What is weird was one of the first things I ever coded back when I was in school was a tool that would go through the MCP and give you a "last in" and "next in" for all of the characters in a given comic. That was probably in 2003, before you guys added the search feature to the site. I was planning on approaching you guys with it, but I got busy at my new job. Eventually as I matured as a developer, I realized the code was crap, and then I saw it had been implemented much better on the site.
So back in the present, I got to work on the tool to help with my ordering problem. I wanted a tool that could be used to determine where a comic sits in relation to another. I knew the data was not granular enough to facilitate this in all cases (partly because the style guide requires you keep the least information necessary, and partly because of things like time travel and mistakes), but for most issues it would be okay. I wrote something just pretty simple in Powershell to get me started. I wrote a short parsing script that goes through the pages and finds all of the pairs of entries where the first is immediately followed by the second in at least one character's chronology. I also have a heuristic to figure out who the most popular character is that has that pair in their chronology and write that out. So then I wanted to eliminate as many loops as possible from the data so that I get generate more authoritative of answers. To do this I wrote a script to find loops of length N within that list. I will eventually write a tool to walk the tree unbound, but I figure solving the smaller loops first would be helpful. When a loop shows up, it is indicative of one of four things:
- A story has a break in the middle, and some of the characters have not been separated to one side or the other of the split (usually just due to the style guide).

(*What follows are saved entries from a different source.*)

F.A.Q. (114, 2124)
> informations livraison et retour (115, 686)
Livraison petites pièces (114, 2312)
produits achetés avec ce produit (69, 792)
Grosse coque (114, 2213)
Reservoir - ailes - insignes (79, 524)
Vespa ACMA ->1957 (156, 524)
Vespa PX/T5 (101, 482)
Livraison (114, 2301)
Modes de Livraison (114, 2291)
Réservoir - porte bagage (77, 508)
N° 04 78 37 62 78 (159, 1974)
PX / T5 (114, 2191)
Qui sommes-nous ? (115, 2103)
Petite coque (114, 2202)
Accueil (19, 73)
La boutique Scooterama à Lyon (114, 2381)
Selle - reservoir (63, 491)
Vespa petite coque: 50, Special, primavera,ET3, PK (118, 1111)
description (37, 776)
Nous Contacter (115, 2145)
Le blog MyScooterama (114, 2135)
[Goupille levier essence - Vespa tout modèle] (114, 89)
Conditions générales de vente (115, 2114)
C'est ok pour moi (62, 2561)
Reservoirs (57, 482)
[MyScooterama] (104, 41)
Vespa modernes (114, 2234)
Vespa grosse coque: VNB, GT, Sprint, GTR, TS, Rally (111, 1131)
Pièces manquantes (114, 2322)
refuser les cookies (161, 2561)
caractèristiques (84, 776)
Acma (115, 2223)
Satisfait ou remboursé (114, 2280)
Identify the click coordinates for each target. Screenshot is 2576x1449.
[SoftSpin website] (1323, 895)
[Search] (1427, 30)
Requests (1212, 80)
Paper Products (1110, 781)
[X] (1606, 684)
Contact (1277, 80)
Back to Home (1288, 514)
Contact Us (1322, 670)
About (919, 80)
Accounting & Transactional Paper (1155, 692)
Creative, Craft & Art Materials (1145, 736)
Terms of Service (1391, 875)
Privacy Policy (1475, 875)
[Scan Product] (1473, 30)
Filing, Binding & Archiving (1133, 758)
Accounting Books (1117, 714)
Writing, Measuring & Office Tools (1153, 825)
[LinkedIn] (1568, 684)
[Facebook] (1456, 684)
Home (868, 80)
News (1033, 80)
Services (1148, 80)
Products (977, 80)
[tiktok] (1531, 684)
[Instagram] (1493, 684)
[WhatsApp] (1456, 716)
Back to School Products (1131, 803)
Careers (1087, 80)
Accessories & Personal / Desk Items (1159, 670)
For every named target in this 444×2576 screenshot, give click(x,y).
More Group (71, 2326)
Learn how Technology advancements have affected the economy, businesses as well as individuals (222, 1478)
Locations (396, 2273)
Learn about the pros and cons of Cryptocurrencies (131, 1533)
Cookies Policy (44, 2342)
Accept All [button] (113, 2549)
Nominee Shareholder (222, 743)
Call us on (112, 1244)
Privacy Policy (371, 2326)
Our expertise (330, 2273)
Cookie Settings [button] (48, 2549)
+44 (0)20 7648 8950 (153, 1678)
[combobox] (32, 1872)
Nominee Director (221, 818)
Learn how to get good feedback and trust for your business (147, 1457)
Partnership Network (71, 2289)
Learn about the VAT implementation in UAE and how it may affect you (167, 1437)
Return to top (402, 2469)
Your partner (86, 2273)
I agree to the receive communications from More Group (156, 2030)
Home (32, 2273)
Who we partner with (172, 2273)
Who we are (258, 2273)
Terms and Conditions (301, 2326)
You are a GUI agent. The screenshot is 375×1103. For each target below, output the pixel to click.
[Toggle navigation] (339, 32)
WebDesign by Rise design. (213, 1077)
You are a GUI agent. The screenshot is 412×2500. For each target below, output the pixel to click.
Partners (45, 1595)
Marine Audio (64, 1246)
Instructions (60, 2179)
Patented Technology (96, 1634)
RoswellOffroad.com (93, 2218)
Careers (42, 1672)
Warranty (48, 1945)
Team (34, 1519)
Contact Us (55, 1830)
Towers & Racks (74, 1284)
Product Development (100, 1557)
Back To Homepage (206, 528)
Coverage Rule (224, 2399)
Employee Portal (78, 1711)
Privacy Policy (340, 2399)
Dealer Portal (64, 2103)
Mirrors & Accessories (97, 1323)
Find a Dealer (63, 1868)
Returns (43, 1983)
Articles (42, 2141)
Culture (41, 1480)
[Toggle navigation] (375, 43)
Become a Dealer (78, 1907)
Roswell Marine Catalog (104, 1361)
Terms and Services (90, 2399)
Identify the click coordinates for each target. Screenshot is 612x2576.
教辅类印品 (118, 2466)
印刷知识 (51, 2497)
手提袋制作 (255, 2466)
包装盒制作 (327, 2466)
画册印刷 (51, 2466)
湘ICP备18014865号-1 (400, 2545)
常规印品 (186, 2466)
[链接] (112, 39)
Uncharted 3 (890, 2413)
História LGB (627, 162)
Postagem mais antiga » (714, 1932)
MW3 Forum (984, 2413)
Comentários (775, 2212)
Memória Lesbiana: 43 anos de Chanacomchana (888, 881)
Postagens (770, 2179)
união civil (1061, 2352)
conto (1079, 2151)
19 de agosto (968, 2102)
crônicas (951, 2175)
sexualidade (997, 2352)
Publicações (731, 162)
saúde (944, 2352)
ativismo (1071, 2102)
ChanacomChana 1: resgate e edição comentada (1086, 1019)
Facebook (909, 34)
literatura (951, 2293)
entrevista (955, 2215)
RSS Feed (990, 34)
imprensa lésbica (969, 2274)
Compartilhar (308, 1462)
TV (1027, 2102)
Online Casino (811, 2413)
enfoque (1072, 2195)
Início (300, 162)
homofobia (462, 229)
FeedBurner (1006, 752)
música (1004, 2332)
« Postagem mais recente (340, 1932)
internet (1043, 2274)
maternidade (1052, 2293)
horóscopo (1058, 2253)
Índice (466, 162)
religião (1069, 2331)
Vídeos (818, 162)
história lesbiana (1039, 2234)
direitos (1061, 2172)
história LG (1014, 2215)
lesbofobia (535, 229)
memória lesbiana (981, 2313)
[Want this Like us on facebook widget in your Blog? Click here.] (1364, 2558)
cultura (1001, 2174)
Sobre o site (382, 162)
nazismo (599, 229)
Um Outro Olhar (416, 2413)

- There are multiple ambiguous flashbacks in the story that take place at different times (usually due to the style guide).
- There is a time traveler who has looped back on their own continuity (there isn't really a notation to handle this).
- There is a legitimate mistake in the MCP.
I will say that maybe a git repository (or another change management system) would be a great upgrade to this site. Rather than submitting errors and changes to a message board, you could just allow all users access to a repository, and have some kind of approval system. You would be able to see the changes all in one place with the old and new side-by-side rather than doing all the bolded (<--) and (-->) stuff. You'd be able to have an explanation attached to the change, and with proper tags you'd be able to search for all changes associated with an issue to make sure you aren't violating some past research that was forgotten around that issue. When the change is approved, it can be pulled in directly, and it could even have style guidelines applied automatically, leading to less typos and inconsistent formatting. All of the pending changes will be in a queue, and you'll be able to send changes back for reworking or reject them completely to get them out of your queue. The fact that each row is independent makes this a perfect use case for a change management system.
Anyway, that is just an idea. If you go to a change management system, I think it would be cool. Otherwise, I'll just keep giving updates on the message board and keep using my local repository.
It is good to be back! I'm glad this project is still going strong!